--- About this exercise ---
Give back all the entries below. Omit none of them.

--- START ---

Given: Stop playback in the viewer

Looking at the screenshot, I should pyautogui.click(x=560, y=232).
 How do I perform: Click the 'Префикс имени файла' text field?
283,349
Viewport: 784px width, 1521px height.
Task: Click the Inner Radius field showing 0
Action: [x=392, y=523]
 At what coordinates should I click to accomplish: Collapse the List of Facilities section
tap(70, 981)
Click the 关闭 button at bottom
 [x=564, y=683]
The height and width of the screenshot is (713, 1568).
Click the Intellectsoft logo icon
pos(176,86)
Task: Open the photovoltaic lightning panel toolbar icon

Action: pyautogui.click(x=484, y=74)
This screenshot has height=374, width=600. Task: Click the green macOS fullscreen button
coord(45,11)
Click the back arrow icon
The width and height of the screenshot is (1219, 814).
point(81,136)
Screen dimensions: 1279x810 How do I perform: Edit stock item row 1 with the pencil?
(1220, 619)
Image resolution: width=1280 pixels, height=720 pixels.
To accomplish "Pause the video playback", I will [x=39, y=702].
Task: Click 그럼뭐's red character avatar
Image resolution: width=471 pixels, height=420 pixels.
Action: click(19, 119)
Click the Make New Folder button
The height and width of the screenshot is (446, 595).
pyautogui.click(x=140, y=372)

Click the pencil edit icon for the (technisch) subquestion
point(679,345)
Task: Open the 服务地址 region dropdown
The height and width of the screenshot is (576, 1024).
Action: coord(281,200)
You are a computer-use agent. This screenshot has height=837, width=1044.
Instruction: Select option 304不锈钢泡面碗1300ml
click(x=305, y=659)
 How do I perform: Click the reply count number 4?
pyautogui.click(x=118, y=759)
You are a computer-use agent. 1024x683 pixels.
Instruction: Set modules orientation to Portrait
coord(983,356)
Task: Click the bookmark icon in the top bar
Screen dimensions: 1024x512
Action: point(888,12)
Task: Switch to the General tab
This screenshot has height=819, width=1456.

--- END ---

--- Completed exercise ---
Given: Stop playback in the viewer

Looking at the screenshot, I should pyautogui.click(x=560, y=232).
 How do I perform: Click the 'Префикс имени файла' text field?
283,349
Viewport: 784px width, 1521px height.
Task: Click the Inner Radius field showing 0
Action: [x=392, y=523]
 At what coordinates should I click to accomplish: Collapse the List of Facilities section
tap(70, 981)
Click the 关闭 button at bottom
 [x=564, y=683]
The height and width of the screenshot is (713, 1568).
Click the Intellectsoft logo icon
pos(176,86)
Task: Open the photovoltaic lightning panel toolbar icon

Action: pyautogui.click(x=484, y=74)
This screenshot has height=374, width=600. Task: Click the green macOS fullscreen button
coord(45,11)
Click the back arrow icon
The width and height of the screenshot is (1219, 814).
point(81,136)
Screen dimensions: 1279x810 How do I perform: Edit stock item row 1 with the pencil?
(1220, 619)
Image resolution: width=1280 pixels, height=720 pixels.
To accomplish "Pause the video playback", I will [x=39, y=702].
Task: Click 그럼뭐's red character avatar
Image resolution: width=471 pixels, height=420 pixels.
Action: click(19, 119)
Click the Make New Folder button
The height and width of the screenshot is (446, 595).
pyautogui.click(x=140, y=372)

Click the pencil edit icon for the (technisch) subquestion
point(679,345)
Task: Open the 服务地址 region dropdown
The height and width of the screenshot is (576, 1024).
Action: coord(281,200)
You are a computer-use agent. This screenshot has height=837, width=1044.
Instruction: Select option 304不锈钢泡面碗1300ml
click(x=305, y=659)
 How do I perform: Click the reply count number 4?
pyautogui.click(x=118, y=759)
You are a computer-use agent. 1024x683 pixels.
Instruction: Set modules orientation to Portrait
coord(983,356)
Task: Click the bookmark icon in the top bar
Screen dimensions: 1024x512
Action: point(888,12)
Task: Switch to the General tab
This screenshot has height=819, width=1456.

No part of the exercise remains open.